Le API hanno svolto un ruolo cruciale nel promuovere un'eccellente integrazione tra diversi sistemi e applicazioni all'interno dell'ecosistema del banking. Esponendo i propri servizi e dati tramite le API, le banche ora possono collaborare con sviluppatori di terze parti, startup FinTech e altre istituzioni finanziarie per creare soluzioni innovative ed espandere le soluzioni offerte. Tuttavia, nonostante questi ovvi vantaggi, l'esposizione delle API comporta anche rischi

per la sicurezza, che possono minacciare in modo significativo la riservatezza, l'integrità e la disponibilità di un'API. Tra questi rischi, figurano accessi non autorizzati, attacchi di tipo injection o DoS (Denial-of-Service), trasmissione dei dati non sicura, inappropriata escalation dei privilegi e delle autorizzazioni, mancanza di convalida dell'input, archiviazione delle credenziali non protetta e operazioni di registrazione e monitoraggio non adeguate. Per gestire tali rischi, la banca si è rivolta a Noname Security (ora acquisita da Akamai).

Nel settore dei servizi finanziari, la conformità alle normative riveste la massima importanza per garantire pratiche eque e trasparenti, per proteggere i consumatori e per mantenere l'integrità del sistema finanziario. I regolamenti di adeguata verifica del cliente (KYC) e le norme antiriciclaggio (AML) richiedono alle istituzioni finanziarie di verificare l'identità dei loro clienti, di valutare i potenziali rischi associati con il riciclaggio di denaro illecito e il finanziamento del terrorismo e di segnalare eventuali attività sospette.

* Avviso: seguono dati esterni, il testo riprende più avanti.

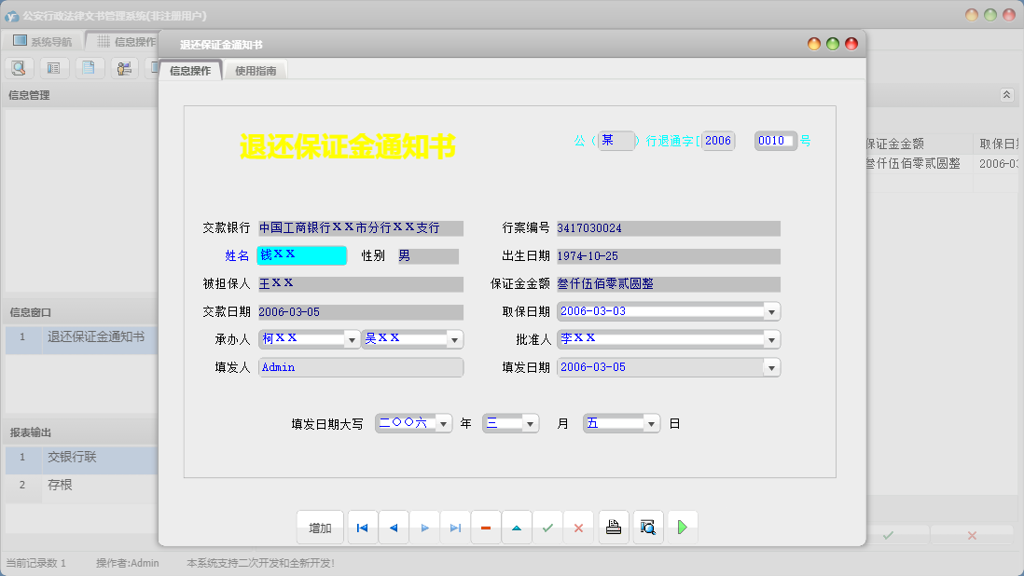
Task: Open the 取保日期 date dropdown
Action: point(771,311)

Tra le altre normative, figura il PCI DSS (Payment Card Industry Data Security Standard), un insieme di standard di sicurezza stabiliti dalle principali società di carte di credito per proteggere i dati dei titolari di carte di credito. Queste normative sono solo la punta dell'iceberg per quanto riguarda il settore finanziario. Ecco perché conoscere i dati trasmessi tramite le API è risultato cruciale per questa banca leader nel settore dei servizi finanziari.

L'azienda aveva bisogno di capire, gestire e mitigare i rischi migliorando la visibilità complessiva del suo ecosistema delle API, con una particolare attenzione all'individuazione delle API, alla classificazione dei dati, alla vulnerabilità e al rilevamento delle anomalie. Inoltre, una delle massime priorità dell'azienda era l'integrazione con il suo ambiente di produzione F5.

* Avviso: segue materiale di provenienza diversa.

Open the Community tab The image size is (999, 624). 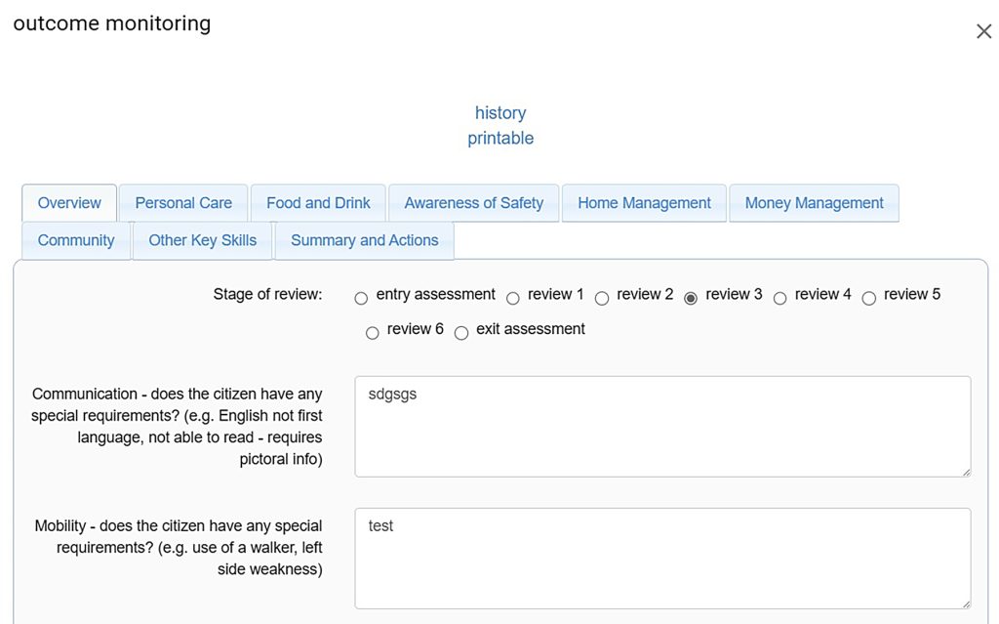pyautogui.click(x=76, y=240)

La piattaforma Noname API Security (ora parte di Akamai API Security) ha fornito visibilità sul traffico delle API trasmesso verso e dalla rete del cliente, oltre che al suo interno. Il motore di Akamai API Security ha analizzato il traffico e ha individuato tutte le API di questa banca leader nei servizi finanziari. L'analisi del traffico in tempo reale ha identificato nuove API e le modifiche apportate alle API esistenti, quindi i dati sono stati registrati e aggiornati nel dashboard del cliente.

Poiché la piattaforma non si basa su agenti o componenti collaterali e poiché si integra con l'infrastruttura cloud , riesce a vedere tutte le API, indipendentemente se siano o meno registrate con un gateway API. Le API interne ed esterne, le API legacy (precedenti al gateway API) e le API ombra o non autorizzate (non instradate tramite un gateway) sono state tutte individuate, il che ha fornito al cliente un'impareggiabile visibilità sulla superficie di attacco delle API.

Questa banca leader nei servizi finanziari utilizza una serie di criteri per valutare la riuscita del suo sistema di sicurezza delle API. Uno di questi criteri consiste nell'esecuzione di un triage rapido, per cui Akamai fornisce il suo supporto. Un obiettivo importante consiste nel determinare come analizzare la gravità di ciascun risultato in modo da consentire al SOC di valutare, eseguire il triage e rispondere rapidamente ad un avviso.